Policja poszukuje ostatniego z trójki porywaczy, którzy uprowadzili kobietę i przetrzymywali ją w domu we Wrocławiu. Dwóch przestępców już zatrzymano, jutro prawdopodobnie trafią do aresztu. Córka znanego biznesmena została porwana w poniedziałek dla okupu. Nad ranem uwolnili ją wrocławscy antyterroryści.
Dziś nad ranem porywaczom zostały przekazane pieniądze, których żądali za uwolnienie kobiety. Następnie do akcji wkroczyli uzbrojeni po zęby policjanci. Zakładniczka była przetrzymywana w jednym z budynków we wrocławskich Krzykach.
Wiadomo, że napastnicy przedwczoraj wyciągnęli ofiarę z ekskluzywnego samochodu, przetrzymywali ją w mieszkaniu w dzielnicy Krzyki. Dzisiaj jednak, policja przez kilka godzin przeszukiwała inne wrocławskie mieszkanie.
Śledczy odzyskali w nim pieniądze, jakie przekazali porywaczom. Śledczy nie chcą jednak podać kwoty, jaką bandyci zażądali za wolność młodej kobiety. Potwierdzają się wcześniejsze informacje, że w czasie akcji antyterroryści musieli użyć broni. W trakcie tej akcji policjanci użyli broni, nikt jednak nie został ranny.
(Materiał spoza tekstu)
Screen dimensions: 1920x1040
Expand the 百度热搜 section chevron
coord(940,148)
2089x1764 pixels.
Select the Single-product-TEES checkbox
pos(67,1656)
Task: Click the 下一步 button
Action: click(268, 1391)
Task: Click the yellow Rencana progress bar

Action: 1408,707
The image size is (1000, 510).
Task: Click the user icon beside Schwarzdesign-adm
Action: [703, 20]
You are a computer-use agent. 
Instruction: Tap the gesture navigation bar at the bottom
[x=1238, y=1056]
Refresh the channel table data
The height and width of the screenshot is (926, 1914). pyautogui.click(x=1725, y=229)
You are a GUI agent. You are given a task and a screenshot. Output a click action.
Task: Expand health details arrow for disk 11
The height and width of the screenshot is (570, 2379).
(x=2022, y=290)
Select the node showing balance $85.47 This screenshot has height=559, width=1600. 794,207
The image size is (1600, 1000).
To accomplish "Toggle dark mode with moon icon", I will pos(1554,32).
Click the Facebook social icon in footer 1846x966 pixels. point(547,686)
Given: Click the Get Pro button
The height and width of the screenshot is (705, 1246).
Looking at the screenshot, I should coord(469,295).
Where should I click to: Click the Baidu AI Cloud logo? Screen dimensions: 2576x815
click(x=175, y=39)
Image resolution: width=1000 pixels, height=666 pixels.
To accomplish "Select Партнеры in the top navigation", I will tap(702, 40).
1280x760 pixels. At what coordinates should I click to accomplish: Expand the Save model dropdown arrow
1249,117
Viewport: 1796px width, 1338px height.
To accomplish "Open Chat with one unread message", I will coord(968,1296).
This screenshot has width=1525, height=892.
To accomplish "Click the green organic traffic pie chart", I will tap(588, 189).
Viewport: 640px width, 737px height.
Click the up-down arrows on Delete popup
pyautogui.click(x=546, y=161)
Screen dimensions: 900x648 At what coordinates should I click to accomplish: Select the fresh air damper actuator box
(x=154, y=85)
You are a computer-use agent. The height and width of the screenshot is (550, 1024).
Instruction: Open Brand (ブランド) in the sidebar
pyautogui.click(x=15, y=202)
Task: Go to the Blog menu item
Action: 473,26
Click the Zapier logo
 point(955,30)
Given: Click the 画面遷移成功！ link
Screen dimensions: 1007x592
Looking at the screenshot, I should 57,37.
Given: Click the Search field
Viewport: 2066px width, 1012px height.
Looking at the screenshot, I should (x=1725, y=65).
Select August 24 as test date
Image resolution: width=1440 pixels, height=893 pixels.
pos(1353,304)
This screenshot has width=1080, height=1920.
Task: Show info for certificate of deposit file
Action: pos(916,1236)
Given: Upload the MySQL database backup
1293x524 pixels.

W tej chwili funkcjonariusze wciąż pracują nad tą sprawą - powiedział reporterce RMF FM Krzysztof Zaporowski z dolnośląskiej policji:
Jutro powinna zapaść decyzja o aresztowaniu dwóch porywaczy; wtedy też prokuratura ma zdradzić więcej szczegółów dotyczących tego porwania.